How To Be Successful In Business: Set Benchmarks and Take Responsibility
I don’t know what I expected, but when I graduated from college I learned that reaching a goal isn’t the end, but is followed by a question: what now? A few weeks ago I wrote about the panic that set in when I didn’t have the answer.
I’d always dreamed of a career, but I didn’t know how to start.
Without an answer, I froze. Once I thawed a bit, I started down a circuitous road that eventually led me to find the career in which I belonged, business development in the staffing business. My purpose was to find jobs for people.
I liked this business and my new goal was to be successful in it. When I found a job for my first candidate, it was one of the most exciting things I’d ever done. But my elation at reaching the goal was quickly replaced by panic and another question: Can I do it again? Maybe it was an aberration…maybe a lucky accident. Then I did it again. I found a job for my second candidate. But, again, doubts and questions came.
I’d grown up poor and wanted to be successful more than anything. If you’ve ever been afraid of failure, you know the feeling. However hard you run from it, the threat follows you. No matter how far I got, I could always see it just behind me, pushing me. I had to accomplish more! But what if I couldn’t?
Panic comes when you feel out of control.
I panicked because I felt out of control. But it wasn’t just a feeling. I was out of control! My success was linked to the success of other people, candidate and client, and I couldn’t always predict what they would do. They might not show up for interviews. They could change their minds about what they wanted, turn down jobs, quit jobs, or get fired. I couldn’t control the other people, so how could I control my fate?
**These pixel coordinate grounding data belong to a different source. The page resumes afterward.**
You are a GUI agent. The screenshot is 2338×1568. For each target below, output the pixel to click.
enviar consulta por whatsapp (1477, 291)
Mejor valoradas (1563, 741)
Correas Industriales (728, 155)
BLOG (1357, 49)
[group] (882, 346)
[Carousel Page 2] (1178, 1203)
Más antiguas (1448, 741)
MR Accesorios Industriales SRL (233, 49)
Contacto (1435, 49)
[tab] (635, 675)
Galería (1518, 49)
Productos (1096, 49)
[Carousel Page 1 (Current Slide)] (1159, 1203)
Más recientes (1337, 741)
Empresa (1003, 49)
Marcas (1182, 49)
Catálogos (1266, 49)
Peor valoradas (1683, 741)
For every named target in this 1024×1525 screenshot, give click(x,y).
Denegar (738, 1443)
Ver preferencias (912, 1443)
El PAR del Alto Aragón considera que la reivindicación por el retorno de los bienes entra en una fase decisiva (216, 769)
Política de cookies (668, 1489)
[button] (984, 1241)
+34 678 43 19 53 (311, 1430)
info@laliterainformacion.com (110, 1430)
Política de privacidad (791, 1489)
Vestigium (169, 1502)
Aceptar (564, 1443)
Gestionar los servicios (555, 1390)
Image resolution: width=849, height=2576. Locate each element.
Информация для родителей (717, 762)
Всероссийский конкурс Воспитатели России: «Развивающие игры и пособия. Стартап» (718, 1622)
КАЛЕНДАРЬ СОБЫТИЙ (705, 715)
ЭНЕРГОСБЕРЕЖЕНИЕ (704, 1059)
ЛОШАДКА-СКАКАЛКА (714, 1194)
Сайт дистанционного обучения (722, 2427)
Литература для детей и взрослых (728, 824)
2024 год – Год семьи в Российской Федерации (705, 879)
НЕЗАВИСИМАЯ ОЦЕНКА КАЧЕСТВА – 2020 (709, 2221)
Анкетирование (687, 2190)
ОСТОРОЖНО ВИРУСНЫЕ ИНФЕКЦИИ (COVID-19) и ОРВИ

My answers came from Petain Street, the blue collar neighborhood where I grew up. There were two simple principles made me successful in my business and laid the foundation for my company.
LESSON #1 The only person you can control is you.
“You’ll starve to death if your living depends on making other people do things” Daddy told me. “You can’t make other people do anything. You just mind what you do.”
I had the power to make my goals happen because I could control my own actions. To reach my goal, all I had to do was:
- Break the goal into result-units.
- Figure out the basic action steps that lead to the result.
- Figure out how many of those action steps it will take to get there.
- Set benchmarks and take those action steps consistently.
I focused my energy on the action steps I could control. I couldn’t make the employer hire my candidate or a candidate take a job, but I could control how many times I picked up the phone and made a sales call. And if I called enough employers, one would eventually hire from me. Reaching my goal came down to a simple formula.
X number of action steps taken consistently = Y results.
I set a benchmark for action steps, my calls, at 30, and every day, for years, I talked with at least 30 employers. It was simple and it worked. From that day, my success and my income grew.
Of course, I still had days when I wanted to tear my hair out. Deals fell through, work was one problem after another, and nobody did what I expected or wanted them to do. But hitting my benchmarks gave me a small “win” and the energy I needed to keep moving forward, plus ultimate control. If I hit them consistently, results would come.
LESSON #2 If it’s not your fault, you can’t fix it.
“It’s my fault.” That’s a hard sentence to say. But it empowers.
Mistakes happen. Plans fail. We have goals we don’t reach. The temptation is to say it’s not our fault and there are lots of places to put blame – the weather, the Metro, bad information, a lack of communications, poor training – and the other guy did it. But blaming other culprits can’t fix it, won’t teach you how to avoid it in the future, and gives your power to the other person.
Early in my career, I learned a hard lesson. A candidate turned down a job I’d spent days finding for her. I fumed. She had wasted my time, led me on, embarrassed me, and so on. Once the whining was over, my boss pointed out how and when I could have avoided the problem. If I’d just asked a few questions, I’d have known it wasn’t the job for her.
The lesson brought back one of Daddy’s lessons that I’d forgotten. “If it’s the other guy’s fault, you can’t fix it.” I didn’t forget them again. They made me take responsibility for the mistakes I made in my career, and I made my fair share. But I felt stronger when I went back to where I went off the track – I knew I had the power to fix the problem or avoid it next time.
These two common-sense principles simplified a complex profession for me and allowed me to take control of my own success.
- Have you ever had the fear that you would fail? What did you overcome it? What did it do for you?
- What are the action steps that can you control to feel more stable and secure right now? What can you absolutely not control?